The telephone call was from a woman who, along with another woman, had rented a house in our neighborhood in August. Four times since then, her home had been burglarized, and twice there had been attempted burglaries. Her roommate's pocketbook had been snatched on the street. Almost all their belongings were gone. The police had a suspect in the burglaries, a 13-year-old neighbor who was awaiting trial for anothr burglary. In fact, the woman said, the police had a witness, but the witness was afraid to testify.
The woman had been threatened by people coming and going at a nearby house. She had seen her neighbors loading a truck with boxes that she suspected contained her goods. She had notified the police, but the truck was gone before they arrived.
Her story was unusual in that she earned the minimum wage and had no insurance. She had been wiped out with no prospect of recovery. But her story was like so many others in that she was fed up and moving out.
As the person who struggles with crime problems on behalf of our neighborhood association, I tend to be the one people call when they admit the defeat of their urban experience. Most of us who live on the fringes of the changing inner city understand. We may not have been victims directly, yet the neighborhoods echo with stories of crime. In varying degrees, we live in fear. I especially understand, for once I too yielded to that fear.
Though born in the city, I spent my school-age years in the suburbs. The surburban life style taught me little about crime. Except for the time someone stole a tire off my parents' car, crime was just something that occurred on television shows. Just as there was no Gilligan's Island in my everyday life, there were no private detectives, no gangsters, no muggers.
As I grew older, I was drawn to the city. Like so many other suburban youths, I found Georgetown a sudden attraction at 18. Soon I was traveling into the city twice a day, once to my office downtown and once to the nightlife along L and M streets.
When I began to look for a home to buy, a close-in location made sense. Capitol Hill seemed a logical choice, as Logan Circle was yet to become fashionable and Georgetown prices were already out of sight. Still, it may have been history that dictated my choice. Both my parents grew up on Capitol Hill. A grandmother on my father's side of the family lived in the house next door over 60 years ago. A great-grand-father on my mother's side was murdered on the Hill before the turn of the century.

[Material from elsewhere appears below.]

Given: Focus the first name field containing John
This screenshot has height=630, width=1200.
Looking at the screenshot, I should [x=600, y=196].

Of course, I knew crime would be worse in the inner city, but I had yet to learn crime was real.
The realization came suddenly, as is usually the case. An arsonist destroyed my home while I was away one weekend. And looters had cleaned out what remained before I returned. The police suspected a youth who lived two doors away. Nearly a year passed before the house was rendered livable. However, when the time came to return home, I, Like the woman who telephoned me, was controlled by my fears. I rented out the house for a year, while I rented a surburban apartment. Fear subsided with time and renovatioin on the block continued. I returned to the house two years ago.

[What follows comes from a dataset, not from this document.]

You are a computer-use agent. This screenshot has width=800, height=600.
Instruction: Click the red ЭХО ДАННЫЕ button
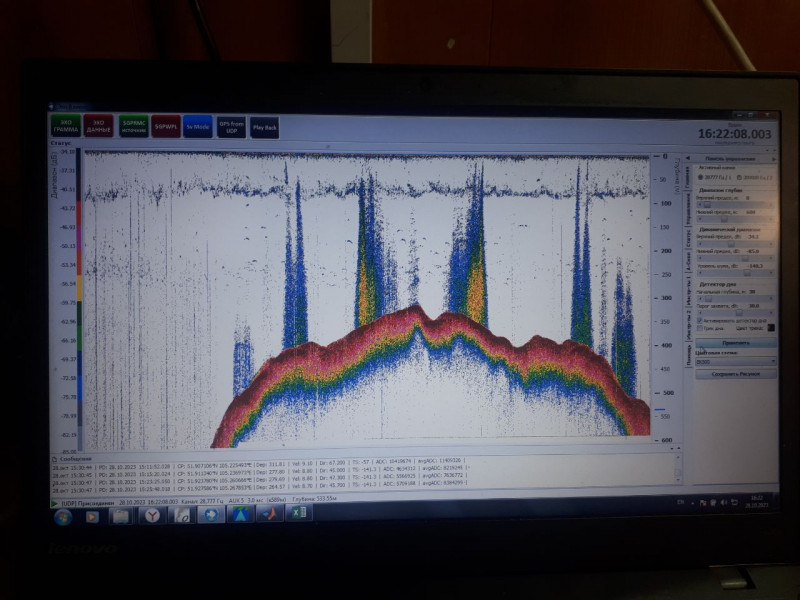coord(99,126)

Since then, I have seen a man shoot at another in front of my home, witnessed burglars breaking into the homes on each side of mine, heard the screams of men and women being beaten on the street, and fled out the back as a man who chased me into my home kicked down the front door. This calendar year on my block alone several homes have been burglarized and there was one armed robbery; there have been two separate incidents in which women were hospitalized after being beaten with a brick; and my next-door neighbor was dragged into her home by an attacker, who was chased away by another neighbor. Only a block away another woman was murdered in her home by an unknown assailant.
The news media told the story of the murder. The plight of persons displaced by speculation and renovation receives continuing coverage. But the day-to-day crime facing newcomers to the city, the lingering fear and what it does to people remain largely untold. The problem receives little attention from our elected leaders. We live in a city where the mayor has yet to make a bold statement concerning crime. The latest budget involves a significant reduction in the police force. Council member David Clarke's Judiciary Committee has primary responsibility for the criminal laws. Yet he seems to spend more time protesting capital punishment in distant states than he does working to protect the citizens of this city. The Criminal Code is being redrafted, but that process has dragged on for years and there are no indications the final product willl pack more bite than the existing laws. The new code will leave intact the Bail Reform Act and the Juenile Detention Act. These laws have repeatedly been criticized for allowing known criminals to freely roam our streets. No relief is in sight.
The storm of renovation on my block has begun to subside. One hopes that signals a lessening of crime on the block. If not, I too will return to the suburbs. Most likely, the thunder and lightning have just drifted with the expanding fringe of renovation. History will repeat itself there as the struggle for the inner city continues.